My conclusion is to focus the limited resources – the €400,000 saved by the Foras this year by not funding Gaelscéal has apparently been swallowedup by other projects – on supporting regional newspapers in Gaeltacht areas publishing more Irish through subsidising the salaries of trainee journalists, providing a proof reading service and also an accreditation system for Irish language journalists.  In non Gaeltacht areas such as Cork City, local groups could be supported in providing high quality newsletters.    Additional funding should be provided for the likes of nós*, Meon Eile and Nuacht 24, An tUltach, Feasta and Comhar and the possibility of a merger to create a Irish language online hub should be considered proactively.

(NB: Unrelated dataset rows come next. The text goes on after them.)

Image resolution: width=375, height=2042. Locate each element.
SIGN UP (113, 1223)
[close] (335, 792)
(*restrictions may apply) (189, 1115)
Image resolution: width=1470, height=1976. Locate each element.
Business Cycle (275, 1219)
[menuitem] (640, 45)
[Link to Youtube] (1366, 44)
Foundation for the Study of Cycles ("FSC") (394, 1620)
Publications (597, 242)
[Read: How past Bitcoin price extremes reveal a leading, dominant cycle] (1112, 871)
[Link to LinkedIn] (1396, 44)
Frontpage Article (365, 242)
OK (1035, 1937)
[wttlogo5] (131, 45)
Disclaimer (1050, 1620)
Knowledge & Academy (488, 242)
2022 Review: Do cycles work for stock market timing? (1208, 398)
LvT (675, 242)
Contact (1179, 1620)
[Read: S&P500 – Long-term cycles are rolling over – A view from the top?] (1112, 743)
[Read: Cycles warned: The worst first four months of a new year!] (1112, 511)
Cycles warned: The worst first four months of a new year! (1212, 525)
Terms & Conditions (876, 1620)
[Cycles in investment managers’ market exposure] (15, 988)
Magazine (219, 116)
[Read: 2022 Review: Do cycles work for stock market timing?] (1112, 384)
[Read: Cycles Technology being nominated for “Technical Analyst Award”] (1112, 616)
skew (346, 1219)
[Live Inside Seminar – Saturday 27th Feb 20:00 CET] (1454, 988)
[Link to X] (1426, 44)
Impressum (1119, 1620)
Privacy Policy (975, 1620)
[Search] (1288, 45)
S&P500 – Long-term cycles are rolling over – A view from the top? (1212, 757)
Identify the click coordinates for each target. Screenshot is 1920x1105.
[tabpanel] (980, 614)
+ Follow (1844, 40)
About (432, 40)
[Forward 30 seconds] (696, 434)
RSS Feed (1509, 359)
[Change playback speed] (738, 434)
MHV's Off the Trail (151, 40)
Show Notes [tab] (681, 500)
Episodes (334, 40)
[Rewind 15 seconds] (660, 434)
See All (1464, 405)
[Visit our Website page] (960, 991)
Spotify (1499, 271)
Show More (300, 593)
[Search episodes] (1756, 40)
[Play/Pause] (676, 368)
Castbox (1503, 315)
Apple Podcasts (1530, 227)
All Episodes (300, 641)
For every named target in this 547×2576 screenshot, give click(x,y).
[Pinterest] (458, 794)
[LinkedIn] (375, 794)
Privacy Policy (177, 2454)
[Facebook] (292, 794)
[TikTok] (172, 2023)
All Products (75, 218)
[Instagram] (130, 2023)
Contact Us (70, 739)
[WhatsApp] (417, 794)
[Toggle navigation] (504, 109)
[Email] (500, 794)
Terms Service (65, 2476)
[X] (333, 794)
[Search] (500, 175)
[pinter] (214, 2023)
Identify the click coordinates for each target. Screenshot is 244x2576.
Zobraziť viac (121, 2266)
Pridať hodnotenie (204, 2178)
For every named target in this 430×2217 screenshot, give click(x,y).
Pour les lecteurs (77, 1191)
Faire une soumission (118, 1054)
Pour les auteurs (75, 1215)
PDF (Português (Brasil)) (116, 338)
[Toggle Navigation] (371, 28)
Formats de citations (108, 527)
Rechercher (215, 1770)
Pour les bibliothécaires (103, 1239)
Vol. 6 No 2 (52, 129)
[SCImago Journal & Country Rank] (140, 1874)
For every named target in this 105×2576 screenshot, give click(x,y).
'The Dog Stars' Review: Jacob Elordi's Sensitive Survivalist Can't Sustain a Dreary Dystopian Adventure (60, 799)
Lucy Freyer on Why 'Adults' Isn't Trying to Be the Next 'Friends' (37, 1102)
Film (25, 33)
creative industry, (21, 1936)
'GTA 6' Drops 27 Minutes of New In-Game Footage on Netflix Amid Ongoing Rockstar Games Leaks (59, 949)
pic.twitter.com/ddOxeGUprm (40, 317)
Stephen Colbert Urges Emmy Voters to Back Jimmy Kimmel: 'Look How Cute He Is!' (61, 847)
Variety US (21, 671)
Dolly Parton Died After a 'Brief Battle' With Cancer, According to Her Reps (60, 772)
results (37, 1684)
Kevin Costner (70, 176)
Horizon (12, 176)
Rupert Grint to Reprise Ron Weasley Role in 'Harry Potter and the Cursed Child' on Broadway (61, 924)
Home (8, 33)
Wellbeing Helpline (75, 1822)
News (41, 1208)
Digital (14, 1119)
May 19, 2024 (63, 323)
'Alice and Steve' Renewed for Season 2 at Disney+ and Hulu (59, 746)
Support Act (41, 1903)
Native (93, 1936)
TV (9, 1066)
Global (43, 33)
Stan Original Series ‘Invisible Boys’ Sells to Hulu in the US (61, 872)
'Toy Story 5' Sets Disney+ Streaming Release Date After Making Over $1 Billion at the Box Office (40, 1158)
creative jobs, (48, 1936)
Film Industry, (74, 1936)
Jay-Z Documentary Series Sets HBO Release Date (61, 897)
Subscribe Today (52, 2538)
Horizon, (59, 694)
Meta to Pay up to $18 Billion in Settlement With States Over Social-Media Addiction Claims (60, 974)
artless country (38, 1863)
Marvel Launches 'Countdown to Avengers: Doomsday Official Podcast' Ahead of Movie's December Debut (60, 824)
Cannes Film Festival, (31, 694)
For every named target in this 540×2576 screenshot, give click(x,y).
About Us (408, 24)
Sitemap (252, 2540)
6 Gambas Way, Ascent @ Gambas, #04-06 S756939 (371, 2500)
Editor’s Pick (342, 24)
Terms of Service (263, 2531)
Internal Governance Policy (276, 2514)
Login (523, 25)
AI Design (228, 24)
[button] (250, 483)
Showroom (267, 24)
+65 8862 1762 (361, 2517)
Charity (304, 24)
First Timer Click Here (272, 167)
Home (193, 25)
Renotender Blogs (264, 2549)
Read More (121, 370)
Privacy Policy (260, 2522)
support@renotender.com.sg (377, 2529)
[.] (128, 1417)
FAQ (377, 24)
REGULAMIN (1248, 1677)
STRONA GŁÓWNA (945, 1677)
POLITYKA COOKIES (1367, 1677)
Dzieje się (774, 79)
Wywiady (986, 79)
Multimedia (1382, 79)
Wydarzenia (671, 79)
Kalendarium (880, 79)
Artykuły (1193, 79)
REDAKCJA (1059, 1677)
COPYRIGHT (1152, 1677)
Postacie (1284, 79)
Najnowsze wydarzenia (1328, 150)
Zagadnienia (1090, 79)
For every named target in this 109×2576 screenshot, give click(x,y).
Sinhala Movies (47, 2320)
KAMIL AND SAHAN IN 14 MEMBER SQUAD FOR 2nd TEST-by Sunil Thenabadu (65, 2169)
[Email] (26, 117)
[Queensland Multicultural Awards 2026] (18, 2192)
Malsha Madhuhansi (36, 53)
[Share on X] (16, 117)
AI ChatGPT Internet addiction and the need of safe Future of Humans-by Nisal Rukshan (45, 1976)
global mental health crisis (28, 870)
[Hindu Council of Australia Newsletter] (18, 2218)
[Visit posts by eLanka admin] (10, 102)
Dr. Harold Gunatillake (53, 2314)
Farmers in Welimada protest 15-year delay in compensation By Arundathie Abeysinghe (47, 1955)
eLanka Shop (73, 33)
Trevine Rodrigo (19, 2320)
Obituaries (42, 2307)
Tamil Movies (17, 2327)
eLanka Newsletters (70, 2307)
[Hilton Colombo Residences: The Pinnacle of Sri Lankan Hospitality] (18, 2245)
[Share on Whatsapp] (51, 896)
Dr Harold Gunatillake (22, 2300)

As for an online news service, RTÉ carried out a consultation last year on its Irish language provision and an online news service has been mooted as an outcome of negotiations regarding a merger between Nuacht TG4 and Nuacht Raidió na Gaeltachta.  A report on that consultation plus a plan of action is yet to be forthcoming.  A lack of agreement between the two services has delayed progress on the provision of an online news service but given the bull in a china shop approach by RTÉ Management wrt the journalists in Nuacht TG4/RnaG, that’s understandable enough.   My own proposal is that RTÉ should be obliged, under its public service remit, to use its existing resources to provide a bilingual online news site of high quality.  As it stands its online news service in English is way below what I would expect from a publicly funded broadcaster.   If the BBC can produce a high quality online news service in Scots Gaelic and Welsh, RTÉ should be able to do so as Gaeilge and if that means taking a few O’s off the salaries of their ‘star’ presenters and managers, so be it.

I have been critical of Foras na Gaeilge in the past.  There’s little point in recycling those criticisms here.  The simple fact is that the mistakes of the past need not be repeated.  Expecting a different result by adapting the same approach (with even more limited resources) is a recipe for further disaster.   Let’s not go down that road again.